Marcus Brown

No. 32
- Position: Cornerback

Personal information
- Born: January 27, 1987 (age 39) Marianna, Arkansas, U.S.
- Listed height: 6 ft 2 in (1.88 m)
- Listed weight: 190 lb (86 kg)

Career information
- High school: Lee (Marianna)
- College: Arkansas State
- NFL draft: 2010: undrafted

Career history
- Seattle Seahawks (2010); Miami Dolphins (2011–2012)*; Utah Blaze (2013)*; Cleveland Gladiators (2013);
- * Offseason or practice squad member only
- Stats at Pro Football Reference

= Marcus Brown (cornerback, born 1987) =

American football player (born 1987)

Marcus Brown (born January 27, 1987) is an American former professional football player who was a cornerback in the National Football League (NFL). He was signed by the Seattle Seahawks as an undrafted free agent in 2010. He played college football for the Arkansas State Red Wolves.

Brown was also a member of the Miami Dolphins.

==College career==
Brown redshirted as a true freshman and participated on the scout team.

As a freshman redshirt, Brown played in eight games and starting in one. He ended the season with 16 tackles with a forced fumble. He also returned a punt for 12 yards.

He sat out his entire sophomore season in 2007.

He played in all 12 games as a junior in 2008. He tallied 57 tackles with 5 of them being for a loss of yards. He also forced 2 fumbles and returned one for a 71-yard touchdown. He had one interception.

As a senior in 2009, Brown recorded 47 tackles and one forced fumble.

==Professional career==
After going undrafted in the 2010 NFL draft, Brown signed with the Seattle Seahawks as an undrafted free agent on April 24, 2010. He was cut on September 4. He was re-signed to the practice squad two days later. On December 20, Brown was promoted to the active roster and played in his first career game on January 2, 2011, against the St. Louis Rams. He was waived on August 18.

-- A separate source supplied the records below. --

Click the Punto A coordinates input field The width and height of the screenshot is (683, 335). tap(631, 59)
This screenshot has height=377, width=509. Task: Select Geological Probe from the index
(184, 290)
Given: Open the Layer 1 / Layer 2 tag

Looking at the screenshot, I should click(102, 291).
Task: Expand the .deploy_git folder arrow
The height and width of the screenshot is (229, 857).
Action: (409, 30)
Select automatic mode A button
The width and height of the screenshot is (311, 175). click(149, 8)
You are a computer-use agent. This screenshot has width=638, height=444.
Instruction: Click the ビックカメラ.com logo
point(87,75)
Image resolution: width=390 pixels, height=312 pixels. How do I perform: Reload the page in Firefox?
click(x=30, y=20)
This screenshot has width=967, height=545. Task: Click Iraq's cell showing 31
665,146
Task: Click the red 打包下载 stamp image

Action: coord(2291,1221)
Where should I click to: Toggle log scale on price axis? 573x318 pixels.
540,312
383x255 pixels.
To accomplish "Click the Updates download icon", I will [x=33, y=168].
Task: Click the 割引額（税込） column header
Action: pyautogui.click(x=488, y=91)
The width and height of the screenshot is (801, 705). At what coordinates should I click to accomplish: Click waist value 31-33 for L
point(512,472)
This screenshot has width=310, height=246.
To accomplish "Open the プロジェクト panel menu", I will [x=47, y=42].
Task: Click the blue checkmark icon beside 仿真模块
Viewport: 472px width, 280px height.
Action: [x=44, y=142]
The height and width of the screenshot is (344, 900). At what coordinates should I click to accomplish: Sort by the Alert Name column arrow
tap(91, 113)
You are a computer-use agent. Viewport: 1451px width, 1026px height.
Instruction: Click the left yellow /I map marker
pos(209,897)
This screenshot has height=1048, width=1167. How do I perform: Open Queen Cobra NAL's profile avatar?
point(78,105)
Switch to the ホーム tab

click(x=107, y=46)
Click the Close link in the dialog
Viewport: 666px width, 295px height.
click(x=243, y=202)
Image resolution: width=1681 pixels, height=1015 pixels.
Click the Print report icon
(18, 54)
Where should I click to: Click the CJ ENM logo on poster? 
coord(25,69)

The Miami Dolphins signed Brown to their practice squad on December 7, 2011. He was re-signed to a future contract on January 30, 2012. The Dolphins released him during the preseason on August 25.

Brown signed with the Utah Blaze of the Arena Football League on January 10, 2013. Brown was placed on Recallable reassignment in April. Two days after his reassignment, he was claimed by the Cleveland Gladiators.

A day after being assigned to the Cleveland Gladiators, Brown was added to the refused to report list.